The greatest trappist

Thomas Merton has a three-part poem, entitled, “St. John Baptist.” The first part speaks of John’s leaving the desert and entering the area of the River Jordan, and how the scribes find his language hard to understand and to accept.

John mentions a Lamb, a Savior (“Whose sandal-latchet / This furious precursor is afraid to loose”). Who could he be, the scribes ask themselves.

Then the poem reminds the scribes of the Lamb’s mercy and patience, which like a flail will separate the wheat (the righteous) from the chaff (the wicked).

Expectedly, the scribes hate the voice of John, whom they find a “terrible and peaceful angel, dressed in skins.”

The second part of the poem consists of a series of questions propounded by Merton to John. Alluding to John as entering the territory of a hostile enemy, the poet asks him whom he met at the guarded outpost.

John replies that the sentries and the blocks (gates of spikes) could not stop him, nor “the abysses of the empty night,” because he “walked in darkness.”

It was as though he was bringing sealed instructions, which he successfully delivered at the appointed meeting, and then left “like the night wind,” without waiting for a compliment or congratulations.

What these lines convey is John’s humility and self-effacement in the presence of Christ.

When asked if all this was just an illusion, John replies that what he did he did for the benefit of his soul more than anything else:

I went into the desert to receive

The keys of my deliverance

From image and from concept and from desire.

I learned not wrath but love,

Waiting in darkness for the secret stranger

Who, like an inward fire,

Would try me in the crucibles of His unconquerable Law.

I consider the poem a faithful, poetic portrayal of the character of John the Baptist as described in the Gospels.
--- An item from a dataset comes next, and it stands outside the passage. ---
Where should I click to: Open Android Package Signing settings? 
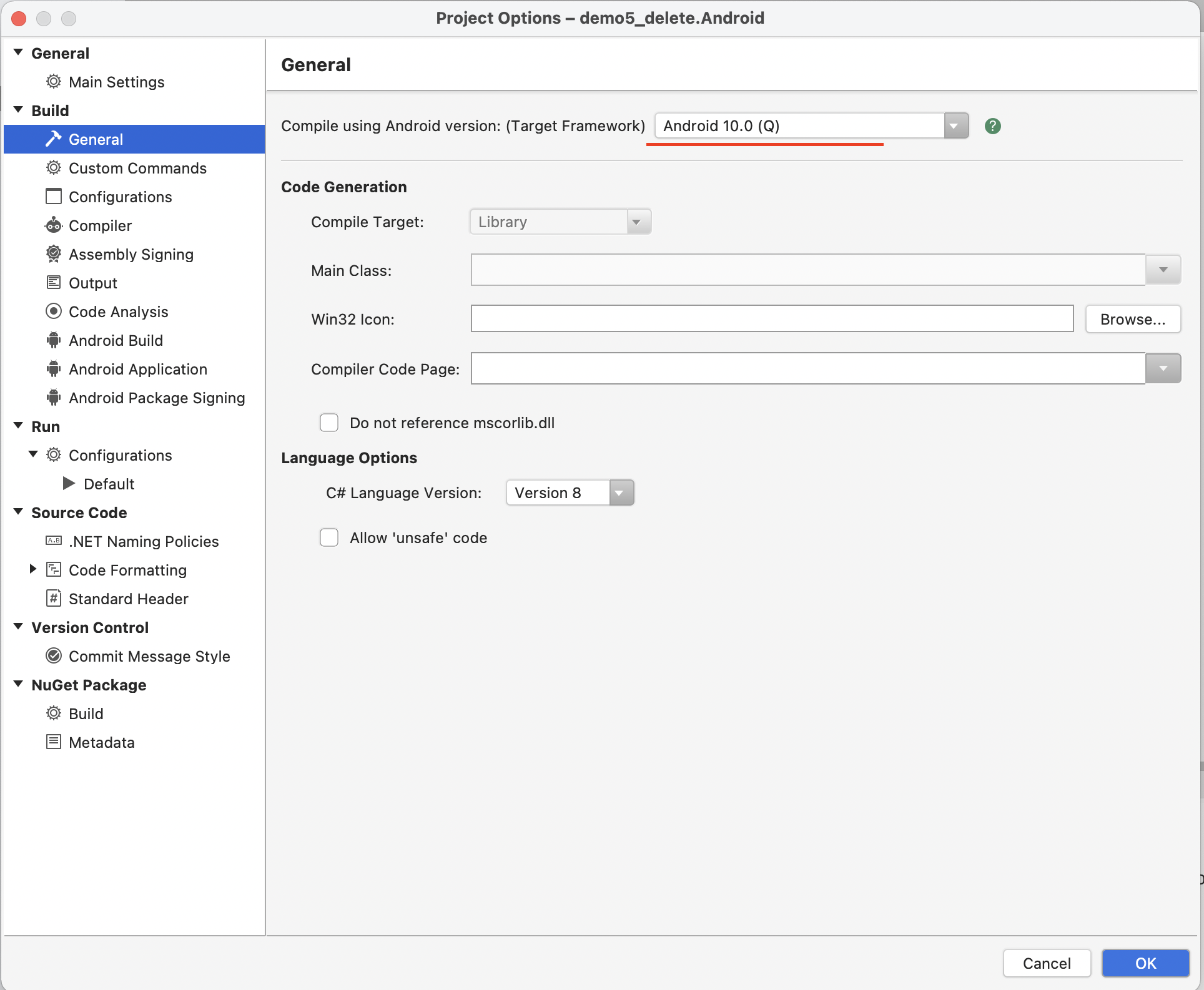click(x=157, y=398)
John called on the crowd to change their ways. Luke writes that, when they asked him what they should do, without mincing words, he said, “Whoever has two cloaks should share with the person who has none.

And whoever has food should do likewise.” He told the tax collectors who came to be baptized, “Stop collecting more than what is prescribed.” And the soldiers–“Do not practice extortion, do not falsely accuse anyone, and be satisfied with your wages.”

John’s message is timeless because humankind’s need of grace is endless.

Fittingly, Merton ends his poem to John, whom he calls “the first Cistercian and the greatest Trappist,” with a prayer:

Oh buy us, by your intercession, in your mighty heaven,

Not your great name, St. John, or ministry,

But oh, your solitude and death:

And most of all, gain us your great command of graces,

Making our poor hands also fountains full of life and wonder

Spending, in endless rivers, to the universe,

Christ, in secret, and His Father, and His sanctifying Spirit.